More than any other group, Nirvana was responsible for the commercial
breakthrough of alternative rock in the early 1990s. Between 1991 and
1994 Nirvana—a group made up of singer and guitarist Kurt Cobain,
bassist Krist Novoselic, and drummer Dave Grohl—released two
multiplatinum albums (Nevermind and In Utero) and moved alternative
rock’s blend of hardcore punk and heavy metal out of specialty record
stores and into the commercial mainstream. Cobain’s stunning 1994
suicide was widely viewed as at least partly attributable to the
pressures faced by alternative rock musicians who achieve commercial
success and then face accusations of “selling out.”

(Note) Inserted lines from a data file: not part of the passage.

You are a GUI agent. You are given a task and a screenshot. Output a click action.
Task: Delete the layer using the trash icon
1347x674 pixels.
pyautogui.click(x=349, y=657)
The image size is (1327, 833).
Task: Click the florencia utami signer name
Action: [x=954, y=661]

One of the most striking features of rock music in the first years of
the 21st century was its sheer stylistic diversity. The most influential
recordings of the year 2000 include retro-rocker Carlos Santana’s
Supernatural, which won the Grammy Award for best album; a re-release of
the Beatles’s number-one hits of the 1960s; the hard-edged rap-metal
fusion of Limp Bizkit; gangsta rap stars Dr. Dre and Eminem (Marshall
Mathers); techno musician Moby’s album Play (tracks from which were used
on dozens of television commercials); and the teen-oriented pop-rock of
Britney Spears and *NSYNC.
Technological innovation continues to drive changes in the way rock
music is produced, heard, and sold. The development of low-cost digital
technology has allowed musicians to make professional-quality recordings
in their homes. The emergence of Internet services such as MP3.com and
Napster, which allow fans to download their favorite music in the form
of compressed files, has raised thorny legal questions about copyright
laws while at the same time making the music of unsigned and alternative
musicians much more widely available. The development of home compact
disc recorders has enabled rock fans to create their own digital
compilations, mixing genres, artists, and musical epochs to suit their
own taste.
Rock music in the 21st century is increasingly influenced by the global
marketplace. Of the five major transnational corporations now
responsible for as much as 90 percent of music sales worldwide, only one
is officially headquartered in the United States. Along with the
expansion of the global audience for North American and European rock
music, there is increasing influence by musicians from Asia, Africa,
Latin America, and other parts of the world.